Naveen Pemmaraju, MD, associate professor in the Department of Leukemia of the Division of Cancer Medicine at The University of Texas MD Anderson Cancer Center, discusses current treatment strategies in blastic plasmacytoid dendritic cell neoplasm (BPDCN).
BPDCN is its own entity. Clinically, it borrows from acute myeloid leukemia (AML), acute lymphoblastic leukemia (ALL), and a little bit of lymphoma and melanoma, according to Pemmaraju. Before the modern era, locally-directed therapies, such as skin-directed therapies, surgeries, or radiation, were being used. These treatments were considered suboptimal, as they were not systemic therapies, says Pemmaraju.

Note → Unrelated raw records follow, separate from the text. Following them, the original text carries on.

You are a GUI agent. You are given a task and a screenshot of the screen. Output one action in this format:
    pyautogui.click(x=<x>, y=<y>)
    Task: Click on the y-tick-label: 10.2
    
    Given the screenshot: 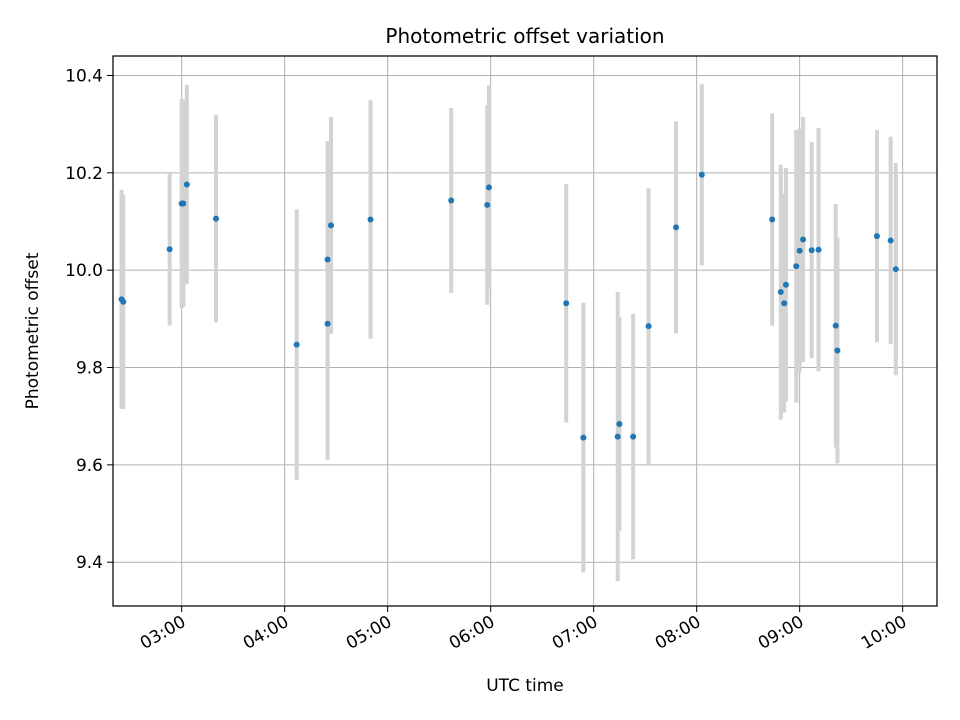 What is the action you would take?
    pyautogui.click(x=84, y=174)
    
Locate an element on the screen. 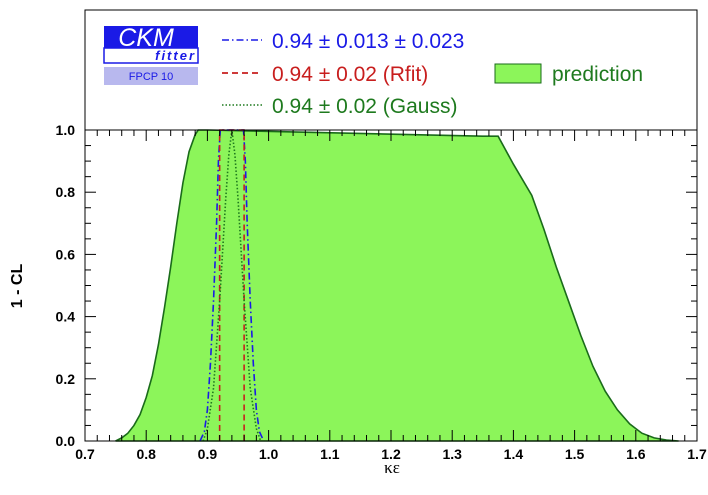  x-tick-label: 0.8 is located at coordinates (146, 454).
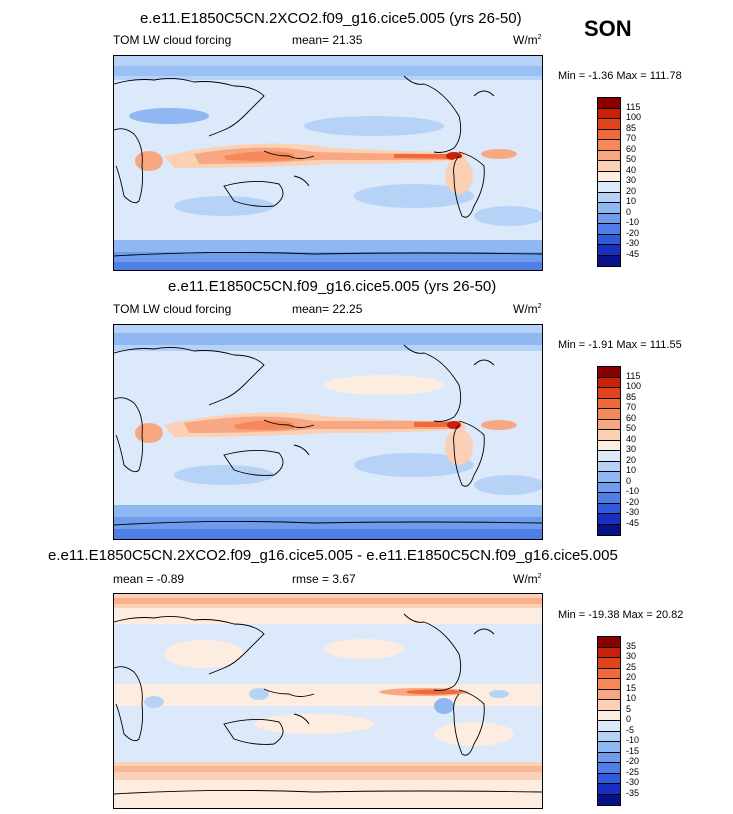  I want to click on panel3-mean-label: mean = -0.89, so click(149, 579).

The field of BPDCN has since entered a new era, adds Pemmaraju. Chemotherapy is an option, and it was available before targeted therapies were developed in this space, Pemmaraju explains. The regimen of hyperfractionated cyclophosphamide, vincristine, doxorubicin, and dexamethasone that has been used in ALL is another very effective regimen, according to Pemmaraju. Additionally, SL-401 (tagraxofusp) has also shown promise, eliciting a 90% overall response rate with a 72% complete response rate in the frontline setting, Pemmaraju adds. Other treatments include the new CD123 drugs such as IMGN632 and the BCL-2 inhibitor venetoclax (Venclexta).
All these approaches have been investigated in BPDCN and are not based on data from AML or other disease types, says Pemmaraju. These are some of the promising options that have emerged in the paradigm and are the focus of active investigation and combination approaches are also being explored, concludes Pemmaraju.